Dans la continuité du RGPD, le Digital Services Act européen, entrera en application le 17 février et prévoit pour sa part de contraindre les plateformes à sévir davantage contre les contenus illicites, sous peine de lourdes amendes, autour d’un principe simple : ce qui est illégal dans le monde réel l’est aussi dans la sphère virtuelle. L’Union européenne a d’ores et déjà ouvert plusieurs enquêtes sur TikTok, YouTube, Meta et X pour protéger les mineurs, qui pourraient déboucher sur des amendes conséquentes si elle juge que ces entreprises n’en font pas assez.
« Ces plateformes ont certes commencé à prendre en compte cette problématique et mis en place des fonctionnalités utiles, comme la mise par défaut des comptes d’utilisateurs mineurs en mode privé, la supervision parentale ou encore la possibilité de valider les commentaires avant publication et de filtrer certains mots clefs pour éviter le cyberharcèlement. Mais cela restera insuffisant tant que le fonctionnement des algorithmes tendra à enfermer les mineurs dans des bulles de contenu, susceptibles par exemple de renforcer les pensées suicidaires avec des publications du même style plutôt qu’à proposer des messages de sensibilisation », résume Axelle Desaint.
Un équilibre à trouver entre protection et liberté
Pour autant, l’interdiction pure et simple des écrans, d’internet ou des réseaux sociaux aux enfants, brandie par certains parents et étudiée par plusieurs pays, dont le Royaume-Uni, n’est selon elle pas la solution. « On ne fait que retarder et même aggraver le problème : les adolescents qui grandissent ainsi n’auront pas l’occasion de se familiariser avec les risques, ni d’apprendre à y réagir lorsqu’ils y seront inévitablement confrontés plus tard. Ils trouveront en outre toujours un moyen de braver l’interdiction et de surfer sur internet seuls ou avec des amis, sans les garde-fous qu’une démarche supervisée permet de mettre en place. »

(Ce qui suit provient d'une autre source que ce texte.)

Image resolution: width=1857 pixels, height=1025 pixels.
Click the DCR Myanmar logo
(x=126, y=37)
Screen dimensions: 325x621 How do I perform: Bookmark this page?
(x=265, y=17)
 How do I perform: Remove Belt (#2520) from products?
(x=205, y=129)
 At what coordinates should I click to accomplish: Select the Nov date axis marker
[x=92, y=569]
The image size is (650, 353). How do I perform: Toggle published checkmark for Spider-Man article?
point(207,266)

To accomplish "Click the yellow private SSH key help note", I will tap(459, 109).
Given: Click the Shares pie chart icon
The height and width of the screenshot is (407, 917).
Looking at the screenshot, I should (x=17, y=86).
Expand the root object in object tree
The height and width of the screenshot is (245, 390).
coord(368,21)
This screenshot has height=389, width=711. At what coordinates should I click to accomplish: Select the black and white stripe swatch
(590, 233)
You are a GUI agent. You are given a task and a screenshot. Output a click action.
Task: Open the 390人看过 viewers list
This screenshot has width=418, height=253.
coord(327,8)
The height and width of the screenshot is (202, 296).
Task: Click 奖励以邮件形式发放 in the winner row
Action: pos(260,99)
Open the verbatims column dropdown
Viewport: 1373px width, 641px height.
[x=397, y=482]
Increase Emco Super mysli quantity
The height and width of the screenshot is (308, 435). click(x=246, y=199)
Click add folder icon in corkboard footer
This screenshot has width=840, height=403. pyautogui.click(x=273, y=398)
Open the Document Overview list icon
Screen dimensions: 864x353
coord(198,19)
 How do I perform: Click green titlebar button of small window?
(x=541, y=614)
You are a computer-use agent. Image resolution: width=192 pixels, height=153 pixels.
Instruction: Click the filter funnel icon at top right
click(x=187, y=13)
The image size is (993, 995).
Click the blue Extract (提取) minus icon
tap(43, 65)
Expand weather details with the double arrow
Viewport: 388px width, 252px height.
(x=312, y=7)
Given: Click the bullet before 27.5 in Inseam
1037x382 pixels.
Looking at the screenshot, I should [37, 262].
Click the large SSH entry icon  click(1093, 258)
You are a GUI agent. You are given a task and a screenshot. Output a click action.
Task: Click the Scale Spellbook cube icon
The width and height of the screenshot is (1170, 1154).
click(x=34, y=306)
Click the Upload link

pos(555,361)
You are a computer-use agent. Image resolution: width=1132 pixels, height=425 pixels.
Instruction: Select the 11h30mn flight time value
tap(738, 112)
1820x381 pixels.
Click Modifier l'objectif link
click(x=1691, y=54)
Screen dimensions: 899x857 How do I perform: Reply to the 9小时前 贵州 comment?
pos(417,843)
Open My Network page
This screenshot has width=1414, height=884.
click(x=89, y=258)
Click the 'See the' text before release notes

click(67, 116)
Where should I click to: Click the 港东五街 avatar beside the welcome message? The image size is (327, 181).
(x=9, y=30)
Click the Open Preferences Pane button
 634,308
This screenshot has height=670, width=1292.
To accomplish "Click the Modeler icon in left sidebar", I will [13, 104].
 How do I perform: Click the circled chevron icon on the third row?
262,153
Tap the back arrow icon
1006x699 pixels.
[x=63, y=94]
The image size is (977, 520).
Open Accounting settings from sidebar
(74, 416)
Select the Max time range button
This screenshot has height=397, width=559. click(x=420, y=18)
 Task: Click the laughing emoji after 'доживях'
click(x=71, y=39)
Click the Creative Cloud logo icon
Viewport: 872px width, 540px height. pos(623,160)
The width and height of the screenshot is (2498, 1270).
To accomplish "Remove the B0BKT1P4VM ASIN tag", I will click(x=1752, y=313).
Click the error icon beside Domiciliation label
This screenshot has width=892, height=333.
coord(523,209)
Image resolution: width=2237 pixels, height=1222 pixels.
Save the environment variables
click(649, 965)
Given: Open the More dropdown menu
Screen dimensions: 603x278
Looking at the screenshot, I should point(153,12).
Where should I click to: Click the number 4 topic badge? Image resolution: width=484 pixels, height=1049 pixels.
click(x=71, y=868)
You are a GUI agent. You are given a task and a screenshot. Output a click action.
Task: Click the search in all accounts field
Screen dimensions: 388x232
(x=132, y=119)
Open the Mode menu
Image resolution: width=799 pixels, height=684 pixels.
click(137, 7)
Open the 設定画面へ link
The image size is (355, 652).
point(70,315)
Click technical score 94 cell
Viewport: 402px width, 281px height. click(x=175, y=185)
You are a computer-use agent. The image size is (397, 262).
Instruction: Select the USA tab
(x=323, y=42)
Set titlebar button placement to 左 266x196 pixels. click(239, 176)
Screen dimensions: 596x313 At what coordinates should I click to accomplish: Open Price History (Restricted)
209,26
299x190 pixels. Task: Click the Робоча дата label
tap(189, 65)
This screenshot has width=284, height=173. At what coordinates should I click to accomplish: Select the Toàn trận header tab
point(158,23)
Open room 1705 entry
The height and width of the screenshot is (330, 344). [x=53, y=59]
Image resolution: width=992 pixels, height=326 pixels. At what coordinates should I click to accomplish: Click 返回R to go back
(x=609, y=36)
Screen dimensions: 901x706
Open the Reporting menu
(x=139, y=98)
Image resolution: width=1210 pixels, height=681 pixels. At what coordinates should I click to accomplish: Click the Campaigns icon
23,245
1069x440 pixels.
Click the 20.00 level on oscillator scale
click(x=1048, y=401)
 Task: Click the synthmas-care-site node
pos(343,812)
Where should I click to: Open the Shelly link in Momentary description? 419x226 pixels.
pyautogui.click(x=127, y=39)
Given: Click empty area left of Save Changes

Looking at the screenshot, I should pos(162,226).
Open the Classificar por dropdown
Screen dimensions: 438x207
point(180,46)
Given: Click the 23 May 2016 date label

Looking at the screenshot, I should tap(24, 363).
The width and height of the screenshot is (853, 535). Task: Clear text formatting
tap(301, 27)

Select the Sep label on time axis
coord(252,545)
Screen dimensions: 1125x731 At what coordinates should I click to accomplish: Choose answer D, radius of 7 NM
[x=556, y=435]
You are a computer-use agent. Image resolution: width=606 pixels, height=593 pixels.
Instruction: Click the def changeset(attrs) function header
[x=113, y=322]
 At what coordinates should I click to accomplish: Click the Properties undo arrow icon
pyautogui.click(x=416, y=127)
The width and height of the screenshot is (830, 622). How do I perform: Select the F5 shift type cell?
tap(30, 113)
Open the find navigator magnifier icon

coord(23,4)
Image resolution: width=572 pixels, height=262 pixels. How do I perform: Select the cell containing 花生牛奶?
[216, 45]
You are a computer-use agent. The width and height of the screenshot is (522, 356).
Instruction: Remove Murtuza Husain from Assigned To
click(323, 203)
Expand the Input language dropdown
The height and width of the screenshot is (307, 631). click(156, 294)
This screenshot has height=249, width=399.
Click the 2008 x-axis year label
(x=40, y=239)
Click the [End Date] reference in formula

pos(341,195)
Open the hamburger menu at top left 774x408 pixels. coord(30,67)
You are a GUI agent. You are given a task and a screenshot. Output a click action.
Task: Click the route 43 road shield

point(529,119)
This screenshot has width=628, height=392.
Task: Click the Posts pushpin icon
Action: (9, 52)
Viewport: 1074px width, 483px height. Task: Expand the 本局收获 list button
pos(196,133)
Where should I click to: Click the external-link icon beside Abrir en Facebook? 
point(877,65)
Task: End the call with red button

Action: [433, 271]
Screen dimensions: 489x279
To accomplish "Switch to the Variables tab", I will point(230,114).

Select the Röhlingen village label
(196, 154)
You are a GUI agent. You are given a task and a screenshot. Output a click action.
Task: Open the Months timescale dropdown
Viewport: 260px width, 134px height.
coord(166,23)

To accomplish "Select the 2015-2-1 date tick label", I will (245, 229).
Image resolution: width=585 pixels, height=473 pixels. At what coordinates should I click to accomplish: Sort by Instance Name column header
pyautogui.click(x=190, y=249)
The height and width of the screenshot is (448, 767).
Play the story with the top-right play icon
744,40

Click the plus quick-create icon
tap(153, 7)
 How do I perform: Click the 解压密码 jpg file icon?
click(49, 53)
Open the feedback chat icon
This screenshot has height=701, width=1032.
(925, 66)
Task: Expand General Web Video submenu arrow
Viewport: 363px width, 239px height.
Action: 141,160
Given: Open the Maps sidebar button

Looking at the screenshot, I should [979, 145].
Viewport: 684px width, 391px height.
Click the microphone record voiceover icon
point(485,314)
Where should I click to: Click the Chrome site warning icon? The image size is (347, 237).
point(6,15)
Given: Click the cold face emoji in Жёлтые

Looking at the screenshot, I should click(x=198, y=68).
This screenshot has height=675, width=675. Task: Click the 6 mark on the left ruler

En outre, se focaliser sur la réduction du temps d’écran masque les usages qui en sont faits, contribuant ainsi à gommer une partie de la complexité des enjeux. « Il faut certes un équilibre pour éviter que les écrans prennent toute la place : les enfants aujourd’hui ne bougent pas assez et les écrans ont certainement une part de responsabilité. Mais ils servent aussi à créer et entretenir du lien social, établir un pont entre les générations, accéder à l’information, ouvrir son horizon culturel… Tout cela peut être très positif si l’on dispose des bons repères. »
De manière générale, les mesures rapides et restrictives ne fonctionnent pas, selon Axelle Desaint. « Les bonnes réponses doivent se construire sur le temps long, il va falloir former, accompagner les parents au quotidien, qu’on labellise des lieux où l’on va être accompagnés dans cette optique. »
À cet égard, la Commission Écran, mise en place par Emmanuel Macron au début de l’année, réunit une dizaine d’experts, psychiatres, neurologues, chercheurs, juristes, spécialistes du numérique ou de l’enseignement, afin de mieux comprendre l’usage que les jeunes font des appareils connectés et du web, et de proposer des mesures incitatives pour promouvoir des usages vertueux. Elle doit rendre ses conclusions en mars. Affaire à suivre, donc.